## Exercise prompt
If a line of the records holds the word "will", copy it out.

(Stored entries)
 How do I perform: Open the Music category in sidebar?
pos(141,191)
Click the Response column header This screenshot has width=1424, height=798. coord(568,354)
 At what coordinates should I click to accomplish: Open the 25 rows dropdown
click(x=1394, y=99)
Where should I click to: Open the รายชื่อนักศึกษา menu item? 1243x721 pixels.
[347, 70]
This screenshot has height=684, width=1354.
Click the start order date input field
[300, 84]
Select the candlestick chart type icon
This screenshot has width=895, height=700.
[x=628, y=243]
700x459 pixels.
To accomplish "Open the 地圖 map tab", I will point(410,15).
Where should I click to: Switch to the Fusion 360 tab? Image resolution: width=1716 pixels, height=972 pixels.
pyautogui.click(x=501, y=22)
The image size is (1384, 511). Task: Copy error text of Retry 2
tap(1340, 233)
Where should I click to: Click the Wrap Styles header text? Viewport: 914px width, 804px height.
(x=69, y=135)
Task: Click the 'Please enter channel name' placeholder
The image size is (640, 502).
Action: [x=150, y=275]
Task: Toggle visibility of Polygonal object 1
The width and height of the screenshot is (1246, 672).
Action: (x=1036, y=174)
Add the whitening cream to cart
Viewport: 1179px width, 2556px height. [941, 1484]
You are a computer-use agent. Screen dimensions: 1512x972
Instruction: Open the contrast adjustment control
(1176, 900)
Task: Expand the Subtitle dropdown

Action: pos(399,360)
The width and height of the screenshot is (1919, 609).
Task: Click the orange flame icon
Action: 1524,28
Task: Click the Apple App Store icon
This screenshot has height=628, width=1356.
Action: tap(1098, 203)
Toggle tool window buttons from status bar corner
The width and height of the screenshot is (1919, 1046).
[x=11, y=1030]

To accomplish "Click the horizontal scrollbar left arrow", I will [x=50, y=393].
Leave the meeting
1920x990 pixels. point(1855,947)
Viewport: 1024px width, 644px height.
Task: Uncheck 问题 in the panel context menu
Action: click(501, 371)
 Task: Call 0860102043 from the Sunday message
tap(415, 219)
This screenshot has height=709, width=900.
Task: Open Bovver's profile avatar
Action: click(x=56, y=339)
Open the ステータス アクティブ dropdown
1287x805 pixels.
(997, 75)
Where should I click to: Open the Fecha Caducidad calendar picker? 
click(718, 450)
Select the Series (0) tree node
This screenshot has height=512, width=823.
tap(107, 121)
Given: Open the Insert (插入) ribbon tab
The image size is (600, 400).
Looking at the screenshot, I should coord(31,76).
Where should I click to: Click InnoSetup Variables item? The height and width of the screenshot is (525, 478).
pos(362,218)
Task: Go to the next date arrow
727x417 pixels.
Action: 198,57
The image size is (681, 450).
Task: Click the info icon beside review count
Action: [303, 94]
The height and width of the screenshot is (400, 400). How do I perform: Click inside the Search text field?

## The completed task
To accomplish "Open the 地圖 map tab", I will point(410,15).
To accomplish "Click the horizontal scrollbar left arrow", I will [x=50, y=393].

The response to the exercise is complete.